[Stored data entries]
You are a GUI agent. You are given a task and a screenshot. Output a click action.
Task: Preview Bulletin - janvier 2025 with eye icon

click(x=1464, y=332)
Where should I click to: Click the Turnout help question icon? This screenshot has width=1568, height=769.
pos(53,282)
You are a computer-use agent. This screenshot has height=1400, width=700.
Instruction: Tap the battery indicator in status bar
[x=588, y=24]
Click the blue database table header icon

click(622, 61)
---
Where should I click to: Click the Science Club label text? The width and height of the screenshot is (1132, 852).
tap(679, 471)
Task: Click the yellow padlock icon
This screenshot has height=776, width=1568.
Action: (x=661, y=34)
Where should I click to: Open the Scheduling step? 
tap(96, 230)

§ **TASK ITEM**: What is the number of lines in the records that include "agent"? Answer with that number alone.

§ **SOLUTION**: 2